▶ **Work request**
From the line with "This screenshot has width=1231, height=747." to the line with "Click inside the Kullanıcı", retype every line exactly, including those two, and leave out the rest of the data below.

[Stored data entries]
- - - - - - -

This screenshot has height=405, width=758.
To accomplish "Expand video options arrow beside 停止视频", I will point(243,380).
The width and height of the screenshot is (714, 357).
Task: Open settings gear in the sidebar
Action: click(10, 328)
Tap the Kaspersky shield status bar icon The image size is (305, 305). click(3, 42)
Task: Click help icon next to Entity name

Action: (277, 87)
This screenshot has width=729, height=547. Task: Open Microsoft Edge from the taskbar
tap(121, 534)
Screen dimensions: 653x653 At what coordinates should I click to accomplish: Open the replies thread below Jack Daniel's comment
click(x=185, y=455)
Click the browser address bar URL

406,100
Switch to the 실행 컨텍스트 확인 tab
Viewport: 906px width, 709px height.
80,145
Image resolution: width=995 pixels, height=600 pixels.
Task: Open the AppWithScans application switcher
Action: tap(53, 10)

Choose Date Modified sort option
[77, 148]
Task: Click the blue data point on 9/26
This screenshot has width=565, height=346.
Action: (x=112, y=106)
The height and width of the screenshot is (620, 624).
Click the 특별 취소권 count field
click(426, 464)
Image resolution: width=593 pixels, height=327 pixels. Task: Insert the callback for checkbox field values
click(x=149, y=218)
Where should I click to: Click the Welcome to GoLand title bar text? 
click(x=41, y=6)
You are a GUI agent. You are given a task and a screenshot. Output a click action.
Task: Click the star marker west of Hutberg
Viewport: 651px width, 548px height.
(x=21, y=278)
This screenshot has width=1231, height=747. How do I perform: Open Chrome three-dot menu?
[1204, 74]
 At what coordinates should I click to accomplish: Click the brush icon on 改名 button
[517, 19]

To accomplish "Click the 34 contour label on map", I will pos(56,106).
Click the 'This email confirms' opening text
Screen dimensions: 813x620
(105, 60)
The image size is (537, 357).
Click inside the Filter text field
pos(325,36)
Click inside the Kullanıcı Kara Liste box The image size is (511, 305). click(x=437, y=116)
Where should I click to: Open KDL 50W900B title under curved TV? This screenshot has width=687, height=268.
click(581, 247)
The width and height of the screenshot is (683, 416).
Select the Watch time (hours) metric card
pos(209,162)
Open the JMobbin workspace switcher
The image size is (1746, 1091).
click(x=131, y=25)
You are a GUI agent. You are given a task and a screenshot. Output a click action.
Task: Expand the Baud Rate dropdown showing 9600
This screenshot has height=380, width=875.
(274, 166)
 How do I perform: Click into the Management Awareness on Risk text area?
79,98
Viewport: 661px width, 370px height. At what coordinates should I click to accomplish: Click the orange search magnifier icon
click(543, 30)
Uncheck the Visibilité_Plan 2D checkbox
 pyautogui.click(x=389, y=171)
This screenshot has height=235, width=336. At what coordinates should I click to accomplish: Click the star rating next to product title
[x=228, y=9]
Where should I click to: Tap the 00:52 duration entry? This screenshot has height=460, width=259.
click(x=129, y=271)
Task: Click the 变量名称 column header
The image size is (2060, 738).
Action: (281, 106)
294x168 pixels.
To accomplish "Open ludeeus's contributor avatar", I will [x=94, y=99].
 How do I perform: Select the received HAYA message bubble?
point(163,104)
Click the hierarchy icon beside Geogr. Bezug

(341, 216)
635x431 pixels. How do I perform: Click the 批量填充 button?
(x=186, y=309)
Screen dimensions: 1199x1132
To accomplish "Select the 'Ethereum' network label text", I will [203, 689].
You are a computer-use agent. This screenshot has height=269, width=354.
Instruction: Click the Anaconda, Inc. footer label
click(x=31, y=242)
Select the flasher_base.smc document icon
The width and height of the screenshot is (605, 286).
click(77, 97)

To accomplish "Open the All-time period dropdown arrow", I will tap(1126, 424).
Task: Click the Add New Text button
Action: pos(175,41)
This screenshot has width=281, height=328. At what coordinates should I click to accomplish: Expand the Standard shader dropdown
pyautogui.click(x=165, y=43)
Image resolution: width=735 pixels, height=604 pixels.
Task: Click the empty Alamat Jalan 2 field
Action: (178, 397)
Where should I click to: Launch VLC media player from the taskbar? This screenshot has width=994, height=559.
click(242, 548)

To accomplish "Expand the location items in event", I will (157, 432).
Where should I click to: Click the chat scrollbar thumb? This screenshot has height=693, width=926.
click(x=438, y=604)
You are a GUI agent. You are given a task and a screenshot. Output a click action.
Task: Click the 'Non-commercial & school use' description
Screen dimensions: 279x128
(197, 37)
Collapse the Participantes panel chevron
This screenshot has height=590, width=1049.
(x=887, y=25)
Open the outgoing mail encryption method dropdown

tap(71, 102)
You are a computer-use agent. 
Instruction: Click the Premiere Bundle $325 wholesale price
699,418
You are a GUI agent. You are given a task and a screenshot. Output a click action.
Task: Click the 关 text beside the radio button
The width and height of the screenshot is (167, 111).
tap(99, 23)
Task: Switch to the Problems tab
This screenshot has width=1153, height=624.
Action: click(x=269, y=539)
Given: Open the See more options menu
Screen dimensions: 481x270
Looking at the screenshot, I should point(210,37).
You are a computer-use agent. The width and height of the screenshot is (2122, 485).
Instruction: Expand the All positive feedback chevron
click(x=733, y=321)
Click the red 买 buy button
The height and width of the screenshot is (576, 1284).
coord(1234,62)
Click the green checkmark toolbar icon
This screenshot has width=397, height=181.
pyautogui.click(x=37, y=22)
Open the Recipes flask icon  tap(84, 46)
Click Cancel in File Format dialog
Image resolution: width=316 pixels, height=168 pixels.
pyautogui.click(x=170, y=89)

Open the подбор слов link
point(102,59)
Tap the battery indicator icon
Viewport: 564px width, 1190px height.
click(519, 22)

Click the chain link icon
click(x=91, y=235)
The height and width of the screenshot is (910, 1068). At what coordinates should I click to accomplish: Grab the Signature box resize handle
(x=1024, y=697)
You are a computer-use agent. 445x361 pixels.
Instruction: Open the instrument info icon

- - - - - - -

▶ **Task response**
This screenshot has width=1231, height=747. How do I perform: Open Chrome three-dot menu?
[1204, 74]
 At what coordinates should I click to accomplish: Click the brush icon on 改名 button
[517, 19]

To accomplish "Click the 34 contour label on map", I will pos(56,106).
Click the 'This email confirms' opening text
Screen dimensions: 813x620
(105, 60)
The image size is (537, 357).
Click inside the Filter text field
pos(325,36)
Click inside the Kullanıcı Kara Liste box The image size is (511, 305). click(x=437, y=116)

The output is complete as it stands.